Copy out the items starting at the line containing "Bulletin du Cercle" and ending at the line containing "Links (465, 819)", including both of those lines.

■ Records shown ■
○ ○ ○ ○ ○ ○ ○

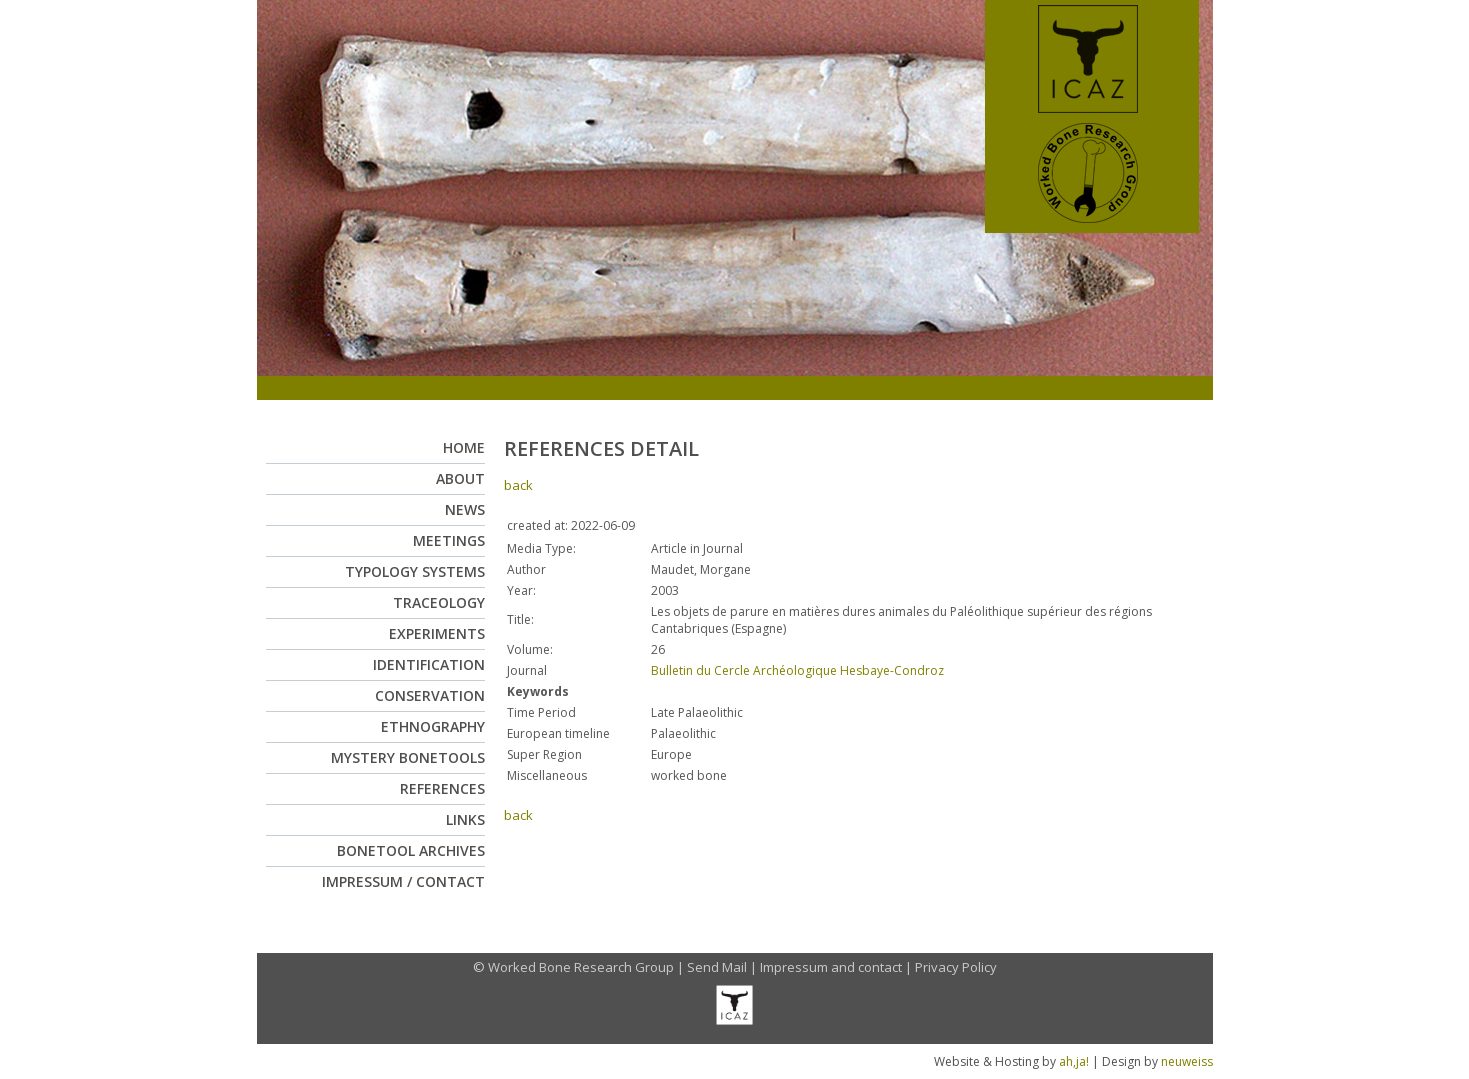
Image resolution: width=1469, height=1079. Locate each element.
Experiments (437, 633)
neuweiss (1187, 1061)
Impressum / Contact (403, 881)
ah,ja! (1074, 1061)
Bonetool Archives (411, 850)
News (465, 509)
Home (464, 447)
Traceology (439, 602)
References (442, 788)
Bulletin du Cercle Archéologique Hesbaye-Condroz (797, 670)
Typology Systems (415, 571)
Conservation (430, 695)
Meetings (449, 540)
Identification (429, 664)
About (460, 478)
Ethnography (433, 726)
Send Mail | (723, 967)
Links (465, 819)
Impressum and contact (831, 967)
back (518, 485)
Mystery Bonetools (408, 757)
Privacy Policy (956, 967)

○ ○ ○ ○ ○ ○ ○

■ The output ■
Bulletin du Cercle Archéologique Hesbaye-Condroz (797, 670)
Typology Systems (415, 571)
Conservation (430, 695)
Meetings (449, 540)
Identification (429, 664)
About (460, 478)
Ethnography (433, 726)
Send Mail | (723, 967)
Links (465, 819)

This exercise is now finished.